How wrong I was. The Doctor keeps being kicked in the teeth, by time, fate, whatever and now here he is again losing someone from his own race, albeit not naturally born but still with two hearts, and breathing and with the kind of connection he can never have with anyone else no matter how long he spends with them in the blue box. Of course he’s going to be a bit upset about that and we should be with him for every agonising moment otherwise it would have looked trite. Most fans of the franchise who haven’t had to endure the very out of character moments which crop up in the novels from time to time would know that he wouldn’t take a life, especially in revenge. He’s being an example, showing the fictional constructs and kids at home that guns are bad, a message that can’t be repeated too often. One of the features of DC’s Infinite Crisis is to show Wonder Woman dragging herself back from breaking someone’s neck in a very public way but simply by being on television, the Doctor’s an even more impressive symbol and so brave to attempt this kind of psychological investigation in front of a family audience on a Saturday night.

Then she lived. For a few moments as Jenny lay on the slab, the spangly smoke drifting from her mouth, I thought she was going to regenerate into Rose (which is ironic since Moffett was one of the many thousands of actresses who read for the role). Back when the first series was still being generated and Russell’s mate Paul Abbot was writing an episode (in the slot which was ultimately filled by Boomtown) the writer had an idea that Rose would discover she was in fact created by the Doctor to be the perfect companion, presumably inserted in history to live a life before being picked up later for great adventures.

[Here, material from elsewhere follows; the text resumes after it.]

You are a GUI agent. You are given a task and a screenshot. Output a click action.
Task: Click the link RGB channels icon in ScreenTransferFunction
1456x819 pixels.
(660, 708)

Russell was tempted but ultimately thought it busted the character and as we saw, went another way. If Jenny’s an echo, she’s an echo of that idea, a perfect companion for the Doctor literally created directly from his loins. She’s in whatever end of history we’ve just witnessed, like Sarah Jane and a few other people who’ve met the Doctor, fighting the good fight in their relevant time zone or reality, with according to the podcast, Steven Moffat to thank for the idea of a resurrection (clever bloke). She’ll be back of course, perhaps even before the season is out, but wouldn’t it be breezy if the Andy Pryor (casting director) gave her agent a call to check for her availability for ten months filming in 2010?